Il se peut que ce lent travail du point de vue et la conscience aigüe qu’il est à faire conduise en effet à une prudence renouvelée chez les jeunes cinéastes. C’est cette même retenue qui les pousserait à investir des formes qui interrogent le personnel – dont on sait qu’il est politique. Pour le dire autrement, cet espace à soi est peut-être le premier lieu où élaborer une forme, un désir et une façon de faire les films, avec soin, sans avoir immédiatement les yeux plus gros que le ventre avant d’avoir appris à bien regarder.

[1] Christophe Cognet et ses invité·es : Stefano Savona, Jean Breschand, Sarah Léonor et moi-même.

[2] Je recommande chaudement l’écoute du 24ème numéro de l’excellent podcast Une invention sans avenir (auquel j’ai eu la chance de participer) intitulé « Y a-t-il des limites à ce que l’on peut montrer » qui est revenu avec profit sur cette histoire et ses ramification en avril 2024.

[3] Voir à ce propos les travaux de la cinéaste et chercheuse Ariane Papillon, sur la question du partage de la caméra en documentaire comme geste politique.

[4] Joao Gabriel, « Qui sont les ‘premiers concernés’ ? Notion réductrice ou émancipatrice ? », La Revue du
Crieur
, n° 23, 2023, p. 146-159.

[5] Olivier Marboeuf, « Le Marron de salon », Interruptions, 2024 : « J’ai vendu / Mon clan / J’ai vendu / Ma mère / J’ai vendu / Mon père / J’a vendu / Mes frères / Mes sœurs / J’ai vendu / Mes oncles / De vieilles tantes aussi / Et leurs amies / Assises à l’ombre d’une terrasse / À boire d’étranges décoctions / J’ai vendu / Et après / J’ai râlé / Parce que c’était très mal payé / J’ai dit à ceux / Qui le voulaient / Qu’on m’avait dévalisé / Je l’ai dit / Mais pas si fort / Pas si souvent / Mais je l’ai dit / Je vous assure / Je m’en rappelle / C’était hier / J’ai vendu / Mes ancêtres / J’ai vendu / Une culture / J’ai vendu / Des rites / Que je ne connaissais pas / C’est peut-être ma tête / C’est peut-être ma peau / Qui leur a fait penser que / Je suis resté tout à fait vague / Inutile de s’inquiéter / Car ce que j’aime / Plus que tout / C’est maronner / Et faire complot […]. »

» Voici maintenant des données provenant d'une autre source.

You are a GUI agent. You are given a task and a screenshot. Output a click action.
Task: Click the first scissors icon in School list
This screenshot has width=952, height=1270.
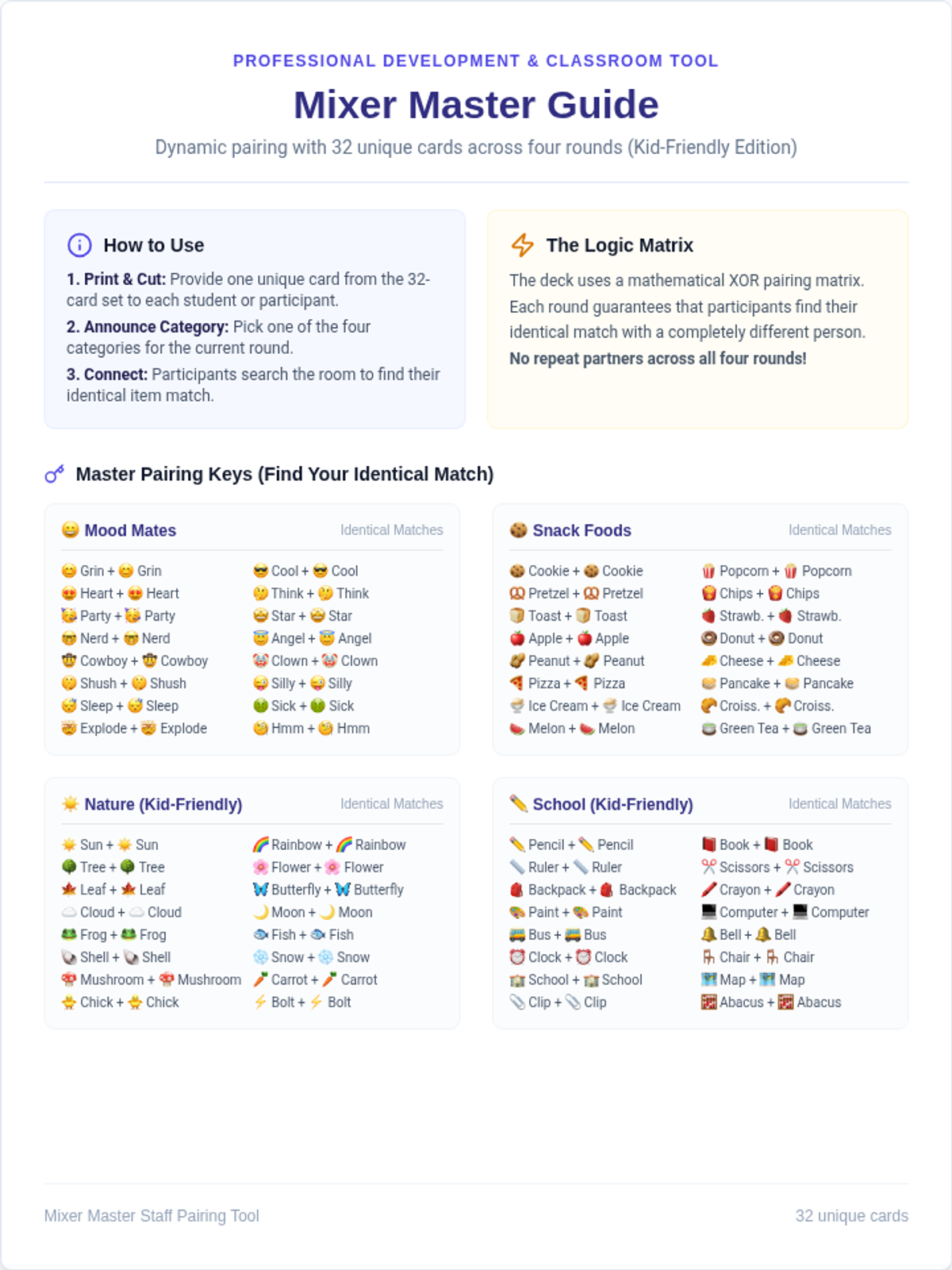point(709,867)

Occitane Lacurie est chercheuse, vidéaste et critique. Son travail académique et sa pratique vidéographique s’intéressent à l’histoire matérielle et idéologique des images à partir des dispositifs qui les produisent et qui les mettent en circulation. Elle fait partie des comités de rédaction de la revue Débordements et de la revue Emitaï, et participe au podcast culturel de Mediapart, “L’Esprit critique”.